(Records from a data collection)

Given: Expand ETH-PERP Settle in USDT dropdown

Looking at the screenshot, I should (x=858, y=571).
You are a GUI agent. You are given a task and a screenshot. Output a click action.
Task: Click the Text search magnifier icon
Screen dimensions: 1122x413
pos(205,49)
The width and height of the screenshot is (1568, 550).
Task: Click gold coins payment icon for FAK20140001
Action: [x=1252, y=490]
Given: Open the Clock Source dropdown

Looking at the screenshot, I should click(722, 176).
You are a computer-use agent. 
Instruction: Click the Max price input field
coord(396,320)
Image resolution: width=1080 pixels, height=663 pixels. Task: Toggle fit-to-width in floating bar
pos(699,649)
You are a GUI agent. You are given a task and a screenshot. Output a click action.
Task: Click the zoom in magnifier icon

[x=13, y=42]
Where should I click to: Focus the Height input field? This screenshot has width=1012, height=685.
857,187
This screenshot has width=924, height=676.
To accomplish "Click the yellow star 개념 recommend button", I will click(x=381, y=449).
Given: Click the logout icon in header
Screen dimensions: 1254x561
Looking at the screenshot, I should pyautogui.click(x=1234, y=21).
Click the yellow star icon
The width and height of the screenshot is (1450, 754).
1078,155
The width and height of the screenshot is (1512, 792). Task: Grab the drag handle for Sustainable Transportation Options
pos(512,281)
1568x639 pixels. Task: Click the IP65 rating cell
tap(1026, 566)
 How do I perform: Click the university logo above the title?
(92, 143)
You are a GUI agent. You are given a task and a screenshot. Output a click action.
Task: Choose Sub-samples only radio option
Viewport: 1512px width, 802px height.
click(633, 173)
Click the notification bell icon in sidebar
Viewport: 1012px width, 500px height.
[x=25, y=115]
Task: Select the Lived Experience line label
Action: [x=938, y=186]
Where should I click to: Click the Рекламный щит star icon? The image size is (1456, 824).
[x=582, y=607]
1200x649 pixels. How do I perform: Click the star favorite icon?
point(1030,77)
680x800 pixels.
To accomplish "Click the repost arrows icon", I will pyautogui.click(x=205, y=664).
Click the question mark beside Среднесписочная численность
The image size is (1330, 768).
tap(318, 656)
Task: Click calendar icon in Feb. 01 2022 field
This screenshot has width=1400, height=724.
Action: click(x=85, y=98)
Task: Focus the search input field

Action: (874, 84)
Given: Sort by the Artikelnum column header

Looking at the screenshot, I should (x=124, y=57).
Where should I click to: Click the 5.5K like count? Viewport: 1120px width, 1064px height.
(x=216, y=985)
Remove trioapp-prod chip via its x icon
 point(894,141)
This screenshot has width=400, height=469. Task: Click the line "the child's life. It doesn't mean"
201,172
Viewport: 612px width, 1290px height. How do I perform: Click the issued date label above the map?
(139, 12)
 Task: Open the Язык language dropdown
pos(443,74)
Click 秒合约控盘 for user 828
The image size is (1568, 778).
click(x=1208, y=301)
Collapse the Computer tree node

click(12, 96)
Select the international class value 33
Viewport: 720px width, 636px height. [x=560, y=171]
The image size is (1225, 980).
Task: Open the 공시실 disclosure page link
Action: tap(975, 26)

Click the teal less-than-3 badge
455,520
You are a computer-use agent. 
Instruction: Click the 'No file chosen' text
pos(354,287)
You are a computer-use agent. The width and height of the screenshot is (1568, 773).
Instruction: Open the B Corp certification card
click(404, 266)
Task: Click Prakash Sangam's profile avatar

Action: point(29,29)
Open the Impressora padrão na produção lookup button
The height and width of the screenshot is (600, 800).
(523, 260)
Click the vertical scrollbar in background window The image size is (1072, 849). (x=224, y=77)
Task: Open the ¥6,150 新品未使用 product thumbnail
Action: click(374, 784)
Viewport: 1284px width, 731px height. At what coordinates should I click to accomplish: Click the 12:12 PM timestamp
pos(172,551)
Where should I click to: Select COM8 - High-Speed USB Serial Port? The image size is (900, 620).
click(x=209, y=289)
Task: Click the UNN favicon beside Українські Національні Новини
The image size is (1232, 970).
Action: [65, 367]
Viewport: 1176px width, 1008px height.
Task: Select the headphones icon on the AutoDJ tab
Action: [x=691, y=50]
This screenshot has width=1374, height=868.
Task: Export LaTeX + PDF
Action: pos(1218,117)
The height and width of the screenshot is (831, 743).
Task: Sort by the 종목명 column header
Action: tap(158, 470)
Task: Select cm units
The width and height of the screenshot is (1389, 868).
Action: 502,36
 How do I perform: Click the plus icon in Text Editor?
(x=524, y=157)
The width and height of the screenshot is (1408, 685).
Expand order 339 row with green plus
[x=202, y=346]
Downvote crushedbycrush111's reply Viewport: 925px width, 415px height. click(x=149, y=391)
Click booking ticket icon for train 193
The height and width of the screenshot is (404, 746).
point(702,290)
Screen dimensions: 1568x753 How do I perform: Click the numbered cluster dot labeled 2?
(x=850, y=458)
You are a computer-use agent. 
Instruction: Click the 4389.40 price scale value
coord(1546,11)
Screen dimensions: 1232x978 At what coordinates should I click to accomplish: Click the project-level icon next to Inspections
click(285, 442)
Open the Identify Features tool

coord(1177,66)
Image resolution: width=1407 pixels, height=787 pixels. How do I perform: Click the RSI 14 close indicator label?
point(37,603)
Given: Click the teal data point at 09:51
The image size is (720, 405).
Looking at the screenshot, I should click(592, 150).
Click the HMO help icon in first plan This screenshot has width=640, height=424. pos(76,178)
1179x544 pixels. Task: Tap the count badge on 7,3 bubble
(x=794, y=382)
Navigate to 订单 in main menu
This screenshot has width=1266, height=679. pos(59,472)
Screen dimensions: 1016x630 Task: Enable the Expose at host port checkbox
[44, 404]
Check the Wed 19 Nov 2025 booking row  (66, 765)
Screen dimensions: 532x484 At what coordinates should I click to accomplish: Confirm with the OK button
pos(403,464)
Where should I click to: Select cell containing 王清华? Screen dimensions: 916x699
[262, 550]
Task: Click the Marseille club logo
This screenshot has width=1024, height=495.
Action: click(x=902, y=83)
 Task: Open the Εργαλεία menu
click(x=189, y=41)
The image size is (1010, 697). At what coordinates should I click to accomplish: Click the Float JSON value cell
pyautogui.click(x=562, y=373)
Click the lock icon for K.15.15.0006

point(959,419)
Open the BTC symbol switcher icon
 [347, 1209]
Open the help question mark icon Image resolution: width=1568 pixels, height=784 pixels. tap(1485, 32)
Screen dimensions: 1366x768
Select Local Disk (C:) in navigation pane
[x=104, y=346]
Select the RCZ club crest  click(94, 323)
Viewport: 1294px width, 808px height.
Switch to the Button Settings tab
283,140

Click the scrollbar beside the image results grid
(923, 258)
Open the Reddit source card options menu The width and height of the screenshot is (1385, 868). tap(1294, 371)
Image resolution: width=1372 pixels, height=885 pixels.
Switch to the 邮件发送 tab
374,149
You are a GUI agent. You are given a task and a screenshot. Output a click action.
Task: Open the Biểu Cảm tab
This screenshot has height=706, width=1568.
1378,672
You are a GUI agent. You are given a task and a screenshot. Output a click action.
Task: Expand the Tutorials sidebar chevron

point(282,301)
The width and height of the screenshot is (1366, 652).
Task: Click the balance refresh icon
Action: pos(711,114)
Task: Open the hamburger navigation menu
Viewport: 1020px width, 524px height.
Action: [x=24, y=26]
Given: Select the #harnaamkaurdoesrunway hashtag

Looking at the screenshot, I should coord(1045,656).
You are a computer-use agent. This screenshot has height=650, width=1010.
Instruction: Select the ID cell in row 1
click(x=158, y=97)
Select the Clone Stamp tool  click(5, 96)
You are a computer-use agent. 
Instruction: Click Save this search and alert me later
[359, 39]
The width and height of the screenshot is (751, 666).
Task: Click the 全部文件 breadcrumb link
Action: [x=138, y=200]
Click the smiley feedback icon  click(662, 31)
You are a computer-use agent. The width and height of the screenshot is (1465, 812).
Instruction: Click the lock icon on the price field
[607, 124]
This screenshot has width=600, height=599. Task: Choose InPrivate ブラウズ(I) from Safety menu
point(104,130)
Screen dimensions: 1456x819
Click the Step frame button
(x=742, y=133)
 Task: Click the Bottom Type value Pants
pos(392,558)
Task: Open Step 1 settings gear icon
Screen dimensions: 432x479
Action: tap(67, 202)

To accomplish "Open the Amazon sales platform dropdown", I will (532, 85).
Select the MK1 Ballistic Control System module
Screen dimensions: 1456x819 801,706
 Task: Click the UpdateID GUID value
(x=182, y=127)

### TASK REQUIREMENTS
In the listing, rewrite the part that opens with the line containing "Given: Sort by the Artikelnum column header" and closes with the line containing "pos(354,287)", putting "menu" in place of "dropdown" and leaving everything else unchanged.

### ANSWER TO THE TASK
Given: Sort by the Artikelnum column header

Looking at the screenshot, I should (x=124, y=57).
Where should I click to: Click the 5.5K like count? Viewport: 1120px width, 1064px height.
(x=216, y=985)
Remove trioapp-prod chip via its x icon
 point(894,141)
This screenshot has width=400, height=469. Task: Click the line "the child's life. It doesn't mean"
201,172
Viewport: 612px width, 1290px height. How do I perform: Click the issued date label above the map?
(139, 12)
 Task: Open the Язык language menu
pos(443,74)
Click 秒合约控盘 for user 828
The image size is (1568, 778).
click(x=1208, y=301)
Collapse the Computer tree node

click(12, 96)
Select the international class value 33
Viewport: 720px width, 636px height. [x=560, y=171]
The image size is (1225, 980).
Task: Open the 공시실 disclosure page link
Action: tap(975, 26)

Click the teal less-than-3 badge
455,520
You are a computer-use agent. 
Instruction: Click the 'No file chosen' text
pos(354,287)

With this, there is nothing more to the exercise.